James Harries: New Year rally a ‘brief interlude’ before US recession

January’s ‘remarkable ebullience’ with meme stocks, bitcoin and Tesla rallying after last year’s losses cannot last much longer, says the manager of Securities Trust of Scotland.

Securities Trust of Scotland (STS ) has seen its portfolio of quality growth stocks underperform in the New Year rally, prompting Troy fund manager James Harries to warn the ‘remarkable ebullience’ cannot last.

In January the £217m investment trust saw net asset value (NAV) slip 0.5% and its shares drop 4.9% against the 2.7% average advance of global equity income funds tracked by Lipper.

That’s left the trust on a small 2.5% discount to NAV per share and with an 11% three-year total return that lags the 27% average of the small band of rivals it competes with on the London Stock Exchange.  

Harries, who took over the listed fund in November 2020, said last month was noteworthy for the strong rebound in cryptocurrencies, meme stocks and expensive growth stocks such as Tesla that had slumped in 2022.

In dollar terms, bitcoin soared 39%, AMC Entertainment, the cinema chain once beloved of Reddit investors, leapt 31%, while Tesla’s 41% gain was outshone by Carvana, the secondhand car marketplace which accelerated 215% after attracting the support of legendary investor George Soros.

Harries, who prefers to hold large, financially stable stocks such as British American Tobacco (BATS), Paychex (PAYX.O) and Unilever (ULVR) at the top of his portfolio, said a ‘steep countertrend ascent led by previous market darlings’ was a feature of declining markets and a reminder that old habits die hard.

Harris believed investors were mistakenly hopeful that peaking inflation would see central banks become less hawkish and slow down the pace of interest rate rises and return markets to a ‘Goldilocks’ world where they were ‘neither too hot nor too cold’ for equities.

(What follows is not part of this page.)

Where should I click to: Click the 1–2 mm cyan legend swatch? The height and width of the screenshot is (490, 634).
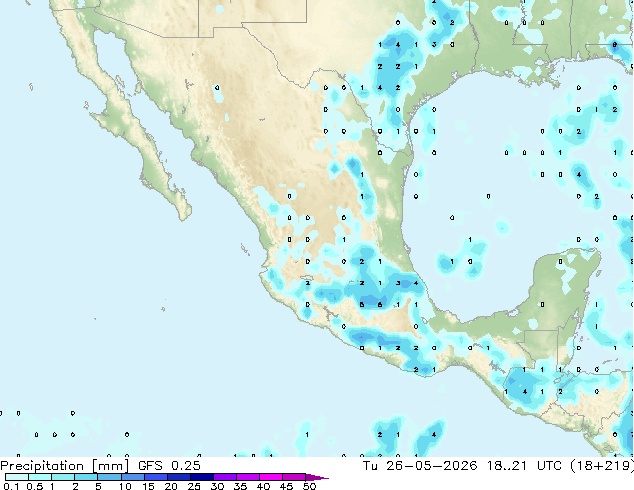point(63,477)
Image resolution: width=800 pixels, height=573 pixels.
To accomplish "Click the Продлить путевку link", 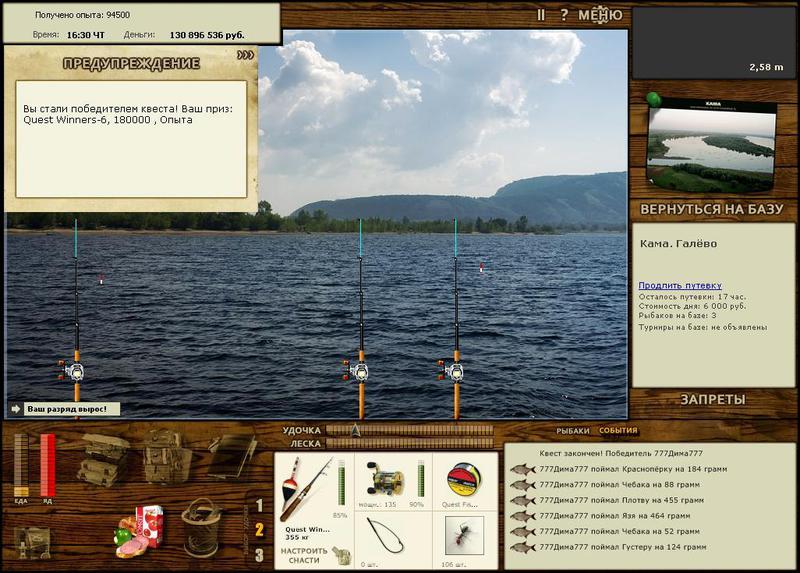I will pos(680,285).
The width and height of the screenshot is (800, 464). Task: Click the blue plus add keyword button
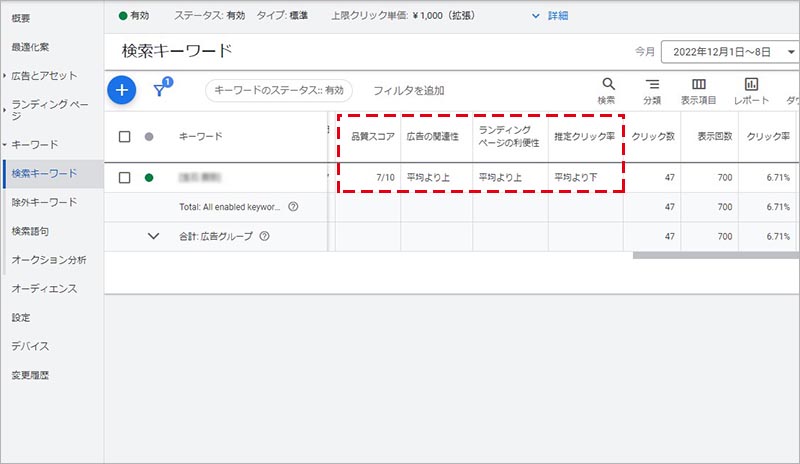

‘This will likely turn out to be optimistic,’ Harries said. ‘It seems more likely to us that we are in a passing phase between inflation beginning to ameliorate, implying more supportive policy settings, and the likely upcoming recession which could negatively impact earnings growth.’

As evidence, he pointed to the inverted yields on US government bonds with shorter-term two-year Treasuries offering 4.66% after the Federal Reserve’s rapid rate rises last year. By contrast, longer-term, 10-year Treasuries yielded less at 3.9%, indicating an economic downturn and lower interest rates were expected.

He warned that what looks like a reprieve may ‘turn out to be a brief interlude and make the short, sharp, repricing of risk look premature’.

Harries’s comments came this week before new PMI data in the US showed an unexpected recovery in business activity, undoing hopes that inflation was coming under control and the Fed funds rate would soon peak. Markets fell yesterday and today in response.

Analysts at JP Morgan have also become more cautious with Mislav Matejka, head of global and European equity strategy, this week saying the first quarter rally had gone too far and that the Fed would only ‘pivot’ on rate rises once it was clear the economy was suffering.

‘Historically, equities do not typically bottom before the Fed is advanced with cutting, and we never saw a low before the Fed has even stopped hiking,’ Matejka said.

‘It might be premature to believe that recession is off the table now, when Fed will have done 500 basis points [5%] of [rate] tightening in a year, and the impact of monetary policy tended to be felt with a lag on the real economy, of as much as one to two years,’ Matejka explained. ‘The damage has been done, and the fallout is likely still ahead of us.’